Today’s world is dominated by economics (arguably, it always has been). However, to get to the point where we are at today, many different economic theories have had their time in the limelight and have dominated the political stratosphere. In the 1970’s, one such theory began to emerge as a reaction to the overwhelming issues of inflation that were plaguing the country. This theory was called Monetarism, and it would soon become an important part of the bedrock for far right-wing conservative economic theory. The basic concept of Monetarism, purported by the economist Milton Friedman, of Monetarism is that GDP and price level are best effected by money supply, and that the ultimate goal of monetary policy was to stabilize the rate in which the money supply grew. The concept was taken up to combat the rampant inflation that the country was experiencing. However, while it was very successful for a few years, the equation behind the concept only held up if the velocity of currency remained stable, which eventually didn’t happen. This led to an abandonment of traditional monetarism by its supporters, but not before it had radically changed the face of American economics forever. For more information about this influential economic theory, check out this blog post here.

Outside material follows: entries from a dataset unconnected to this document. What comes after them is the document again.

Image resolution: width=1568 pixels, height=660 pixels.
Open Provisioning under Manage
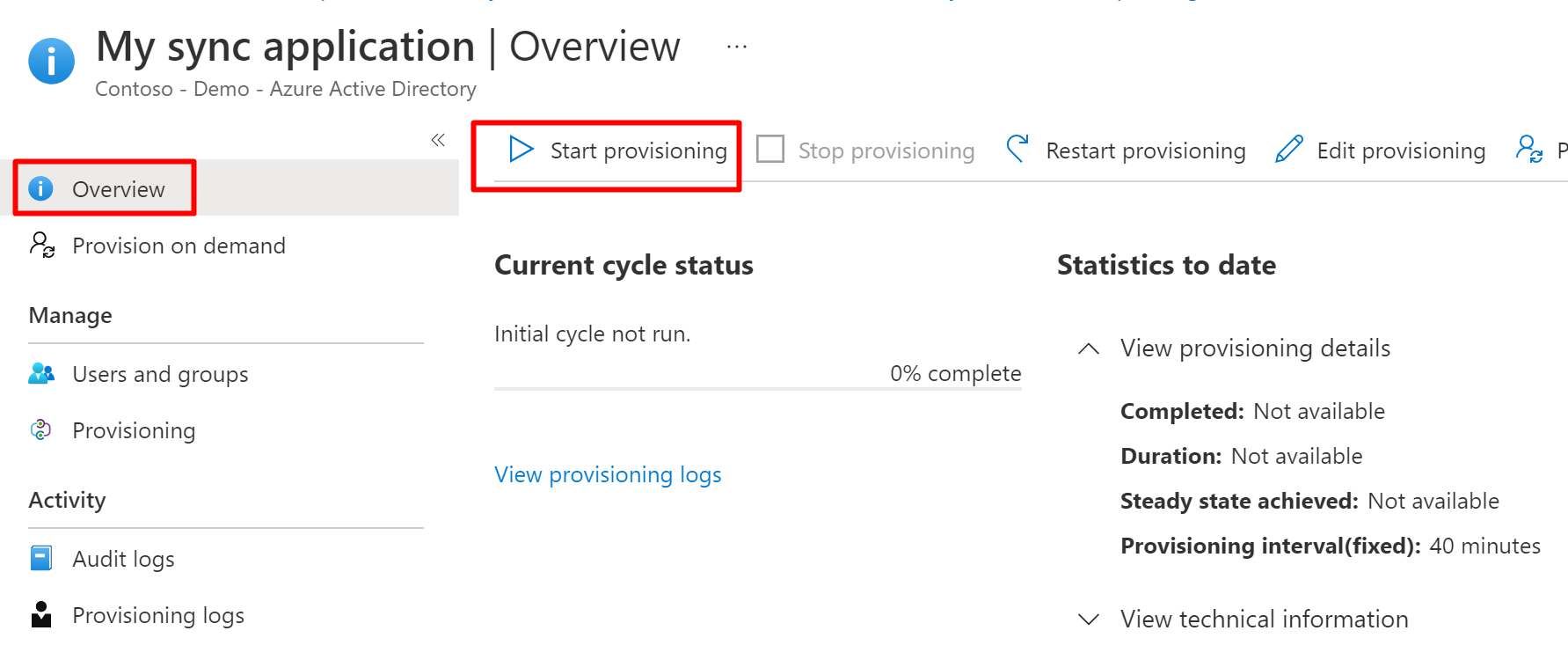(134, 431)
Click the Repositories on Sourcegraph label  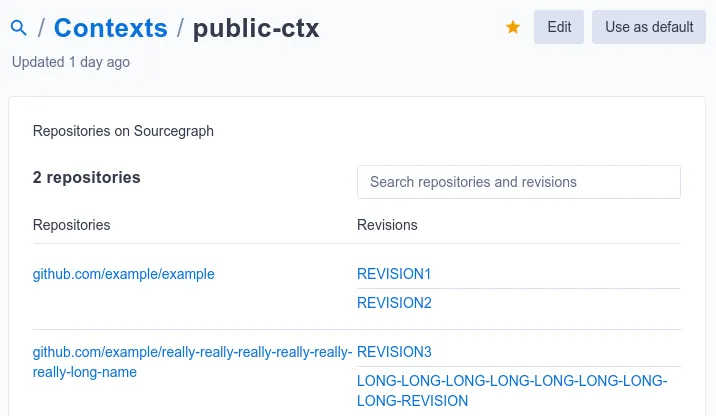point(123,131)
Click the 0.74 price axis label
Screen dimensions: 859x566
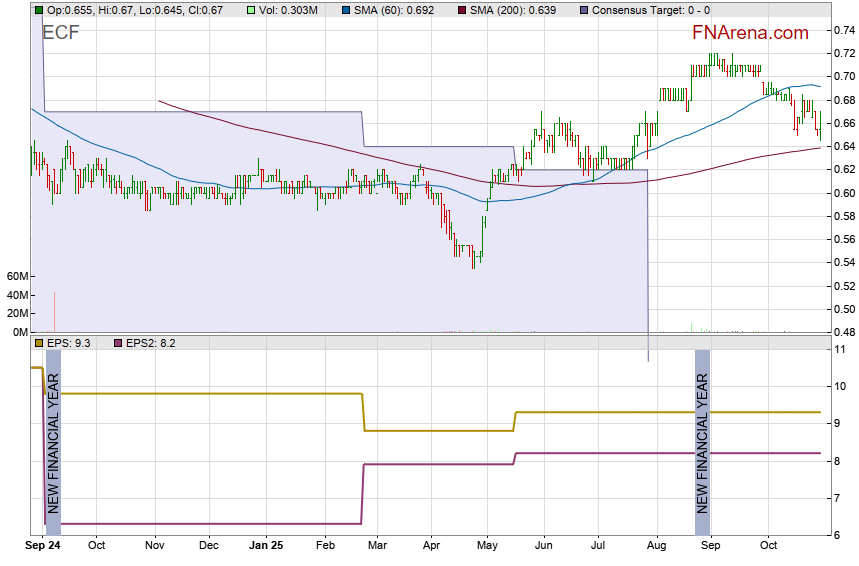click(x=843, y=30)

One of the most tragic cultural shifts that came from the 1970’s was a shattered trust between the American people and the government who was supposed to represent them. This destruction of governing values came in the form of the Watergate scandal. While you may hear current events indolently being compared to Watergate with the inclusion of the “-gate” suffix, be assured that this is nothing more than silly inflammation of issues that couldn’t compare to what the American public went through in 1972. Watergate began when five burglars broke into a Democratic National Committee office in Washington D.C. after a series of orders that went all the way back to the Nixon administration. The subsequent investigations unveiled a wide array of corrupt activities that were being carried out in Nixon’s administration. This scandal eventually led to Nixon resigning from the presidency to avoid impeachment, but not before the average American’s faith in his or her government had plummeted to levels of near despair.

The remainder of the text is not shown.